◆ Task prompt ◆
What lines in the material hold the string "computer"? Return every one of them.

◆ Listed entries ◆
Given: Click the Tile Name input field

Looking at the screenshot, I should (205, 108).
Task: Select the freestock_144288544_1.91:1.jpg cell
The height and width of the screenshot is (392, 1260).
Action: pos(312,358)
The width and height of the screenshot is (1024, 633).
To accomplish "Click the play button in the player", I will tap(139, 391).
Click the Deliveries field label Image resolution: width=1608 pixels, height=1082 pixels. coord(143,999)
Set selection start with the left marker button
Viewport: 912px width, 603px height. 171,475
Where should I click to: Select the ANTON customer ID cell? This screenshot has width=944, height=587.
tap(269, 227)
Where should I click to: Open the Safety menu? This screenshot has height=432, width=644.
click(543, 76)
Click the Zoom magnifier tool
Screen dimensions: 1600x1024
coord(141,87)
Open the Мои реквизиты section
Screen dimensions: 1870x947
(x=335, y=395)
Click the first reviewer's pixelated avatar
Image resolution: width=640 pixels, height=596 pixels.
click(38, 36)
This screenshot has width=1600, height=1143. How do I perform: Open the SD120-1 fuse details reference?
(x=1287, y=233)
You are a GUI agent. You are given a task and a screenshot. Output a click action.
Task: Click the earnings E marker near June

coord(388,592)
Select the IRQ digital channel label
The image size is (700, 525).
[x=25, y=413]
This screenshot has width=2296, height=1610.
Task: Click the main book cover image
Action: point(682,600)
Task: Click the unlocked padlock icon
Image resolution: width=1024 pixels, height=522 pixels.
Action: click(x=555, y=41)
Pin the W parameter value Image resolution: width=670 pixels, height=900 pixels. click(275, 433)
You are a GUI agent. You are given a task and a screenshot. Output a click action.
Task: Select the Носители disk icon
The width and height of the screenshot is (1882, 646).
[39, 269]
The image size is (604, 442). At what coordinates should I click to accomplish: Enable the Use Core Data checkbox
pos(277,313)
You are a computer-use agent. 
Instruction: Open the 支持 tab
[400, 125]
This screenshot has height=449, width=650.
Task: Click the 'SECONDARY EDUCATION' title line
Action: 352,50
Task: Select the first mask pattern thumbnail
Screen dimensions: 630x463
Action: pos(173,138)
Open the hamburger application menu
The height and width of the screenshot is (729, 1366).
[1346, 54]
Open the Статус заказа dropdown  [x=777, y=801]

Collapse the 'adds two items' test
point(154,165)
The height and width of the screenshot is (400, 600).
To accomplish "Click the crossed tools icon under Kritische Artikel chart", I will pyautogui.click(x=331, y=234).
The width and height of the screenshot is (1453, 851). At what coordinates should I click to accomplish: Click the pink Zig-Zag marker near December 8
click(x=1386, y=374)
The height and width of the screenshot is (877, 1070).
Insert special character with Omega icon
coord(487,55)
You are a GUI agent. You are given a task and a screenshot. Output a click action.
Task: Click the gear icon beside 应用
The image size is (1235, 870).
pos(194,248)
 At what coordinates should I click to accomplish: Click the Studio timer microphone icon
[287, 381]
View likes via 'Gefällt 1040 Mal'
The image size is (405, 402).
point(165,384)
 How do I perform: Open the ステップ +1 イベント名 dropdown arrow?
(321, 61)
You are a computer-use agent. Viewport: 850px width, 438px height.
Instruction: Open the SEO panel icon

◆ Expected answer ◆
You are a computer-use agent. 
You are a computer-use agent. Viewport: 850px width, 438px height.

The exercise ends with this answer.